“See you guys in a month,” Foothill Tech teacher Yiu Hung Li said to his journalism class. I was anxious, but excited to be given an extended spring break. Soon after, it was made apparent that we were going to be out for a lot longer than a month. Emotions ran wild, with upset students missing their friends and the whole senior class stripped of memorable activities, like prom and graduation, which many had worked hard for and been looking forward to for their entire high school career.
Naturally, the only way to continue learning was for schools across the U.S. to implement online distance learning for the remainder of the semester. What we ended up with is a sorry excuse of a replacement for the great education we get in the classroom. In a time where students are struggling to find a routine and anxiously await the future, we deserve something worth our time and energy. We deserve to learn, interact with our teachers and peers, be creatively challenged and get our minds off of everything else going on.
Edgenuity is the definition of busywork. It consists of tedious tasks, videos you can’t skim through and mainstream assignments you can find the answers to online. It almost makes me want to mute the videos and work on something useful. This should be concerning and appalling to educators. If assignments are this vague, there is an issue in the learning curve.
It is also extremely easy to get behind in a subject because each class has about six tasks per day. This teaches students to rush through the courses quickly, rather than taking the time to make sure they understand.
Likewise, a majority of teachers do not comply with this new system. In teacher Cherie Eulau’s opinion, “Edgenuity has some important features such as translation, but the repetitive nature of the format, the complete lack of interactivity and the generic tone make it completely unsuitable for students who must use it for four, five, or even six courses.”
Originally, teachers were not allowed to supplement Edgenuity with their material or remove any lessons they felt were unnecessary.
“It is mind numbing and robotic,” says Eulau about Edgenuity.
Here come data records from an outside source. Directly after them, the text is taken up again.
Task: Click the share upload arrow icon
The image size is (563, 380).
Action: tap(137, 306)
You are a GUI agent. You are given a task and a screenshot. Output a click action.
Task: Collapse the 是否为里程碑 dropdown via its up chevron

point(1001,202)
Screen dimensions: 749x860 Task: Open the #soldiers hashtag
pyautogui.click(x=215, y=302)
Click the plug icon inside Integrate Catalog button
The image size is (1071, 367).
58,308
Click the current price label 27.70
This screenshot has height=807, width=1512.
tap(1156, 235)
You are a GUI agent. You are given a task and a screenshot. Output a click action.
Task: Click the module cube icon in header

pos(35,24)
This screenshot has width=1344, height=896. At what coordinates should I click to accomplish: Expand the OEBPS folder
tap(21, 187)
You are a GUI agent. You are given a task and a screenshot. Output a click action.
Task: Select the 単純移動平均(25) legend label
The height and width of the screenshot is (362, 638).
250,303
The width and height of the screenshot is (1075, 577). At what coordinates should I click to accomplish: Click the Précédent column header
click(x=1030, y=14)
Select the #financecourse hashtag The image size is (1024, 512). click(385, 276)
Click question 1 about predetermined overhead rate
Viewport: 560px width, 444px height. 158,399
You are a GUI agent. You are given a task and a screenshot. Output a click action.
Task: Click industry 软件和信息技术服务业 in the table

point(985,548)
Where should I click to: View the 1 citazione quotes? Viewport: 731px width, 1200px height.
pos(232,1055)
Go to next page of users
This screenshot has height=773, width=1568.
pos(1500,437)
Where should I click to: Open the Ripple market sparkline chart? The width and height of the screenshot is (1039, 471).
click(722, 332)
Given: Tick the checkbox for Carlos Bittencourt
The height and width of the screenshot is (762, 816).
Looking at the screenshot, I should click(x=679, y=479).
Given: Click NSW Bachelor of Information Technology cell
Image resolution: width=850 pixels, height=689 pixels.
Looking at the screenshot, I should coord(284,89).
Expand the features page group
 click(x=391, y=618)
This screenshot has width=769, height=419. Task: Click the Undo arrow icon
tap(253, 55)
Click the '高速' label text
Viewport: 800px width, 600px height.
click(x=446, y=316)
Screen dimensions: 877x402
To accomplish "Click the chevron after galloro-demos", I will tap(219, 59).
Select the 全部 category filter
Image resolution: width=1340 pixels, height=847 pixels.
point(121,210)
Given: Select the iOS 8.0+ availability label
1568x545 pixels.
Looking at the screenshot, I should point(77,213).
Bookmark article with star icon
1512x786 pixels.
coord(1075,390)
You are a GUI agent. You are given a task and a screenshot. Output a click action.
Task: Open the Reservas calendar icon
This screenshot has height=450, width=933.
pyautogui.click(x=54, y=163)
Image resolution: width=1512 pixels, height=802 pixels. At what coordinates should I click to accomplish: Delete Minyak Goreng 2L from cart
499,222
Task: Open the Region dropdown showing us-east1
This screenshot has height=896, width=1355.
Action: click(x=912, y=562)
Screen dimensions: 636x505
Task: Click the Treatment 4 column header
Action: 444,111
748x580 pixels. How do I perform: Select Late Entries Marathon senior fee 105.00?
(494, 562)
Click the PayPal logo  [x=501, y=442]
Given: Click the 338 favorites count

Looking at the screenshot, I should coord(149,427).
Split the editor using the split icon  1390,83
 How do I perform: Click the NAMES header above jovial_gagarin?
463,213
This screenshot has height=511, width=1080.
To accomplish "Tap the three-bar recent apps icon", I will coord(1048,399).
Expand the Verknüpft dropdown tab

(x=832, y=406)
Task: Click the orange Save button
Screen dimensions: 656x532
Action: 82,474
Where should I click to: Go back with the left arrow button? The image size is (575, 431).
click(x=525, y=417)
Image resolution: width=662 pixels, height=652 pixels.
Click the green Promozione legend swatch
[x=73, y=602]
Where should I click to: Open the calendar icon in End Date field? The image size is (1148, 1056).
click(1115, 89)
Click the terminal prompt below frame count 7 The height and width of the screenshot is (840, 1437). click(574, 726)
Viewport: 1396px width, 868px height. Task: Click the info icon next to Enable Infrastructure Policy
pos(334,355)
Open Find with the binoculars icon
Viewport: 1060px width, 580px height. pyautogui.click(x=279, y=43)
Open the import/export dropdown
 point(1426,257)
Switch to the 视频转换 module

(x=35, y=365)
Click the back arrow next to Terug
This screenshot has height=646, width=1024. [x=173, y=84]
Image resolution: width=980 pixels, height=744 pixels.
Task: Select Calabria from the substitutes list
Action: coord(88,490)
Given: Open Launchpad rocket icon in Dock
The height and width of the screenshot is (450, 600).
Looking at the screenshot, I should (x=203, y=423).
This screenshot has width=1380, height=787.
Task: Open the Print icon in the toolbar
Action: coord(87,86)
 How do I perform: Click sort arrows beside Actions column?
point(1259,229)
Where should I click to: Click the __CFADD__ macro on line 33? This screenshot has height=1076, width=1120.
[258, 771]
The Ventura Unified School District (Ventura Unified) addressed some of these obstacles in a recent message, saying that they are aware that Edgenuity “is not as high interest as students are learning in the classroom” and that lessons will be added and removed accordingly as of April 20. I have not experienced this change with all of my classes, so it is not a prerequisite.
However, I feel like the District could do more for us students. There are plenty of distance learning platforms that have gotten great reviews, such as a combination of Canvas, Zoom and Google Classroom, suggested by Eulau.
Then, I saw an article that shocked me. During a news conference on April 28, California (CA) Governor Gavin Newsom said that CA schools could open as early as July to make up for “learning losses”. Since coronavirus cases are still rapidly growing and there isn’t enough money for funding, this proposal isn’t very realistic. But it poses a big question: what’s the point of completing nearly a whole semester of online school if it isn’t deemed as useful?
Recently, students all around Ventura Unified have been demanding change. Buena High School student, Audrey Beaver ‘22, recently started a petition, gaining over 1,300 signatures from upset students. We can do better than learning from a platform that is rated only one star.
Other students have echoed this dissatisfaction; Autumn Brown ’22 says “this podunk, excruciatingly boring, simpleminded excuse for a replacement is making me lose my mind.”
Foothill Tech teacher Daniel Fitzpatrick thinks that “Edgenuity is unremarkable, to say the least.” He adds that he “has heard nothing but negative feedback from parents, students, and teachers. Are students really succeeding with it? I’m not too sure.”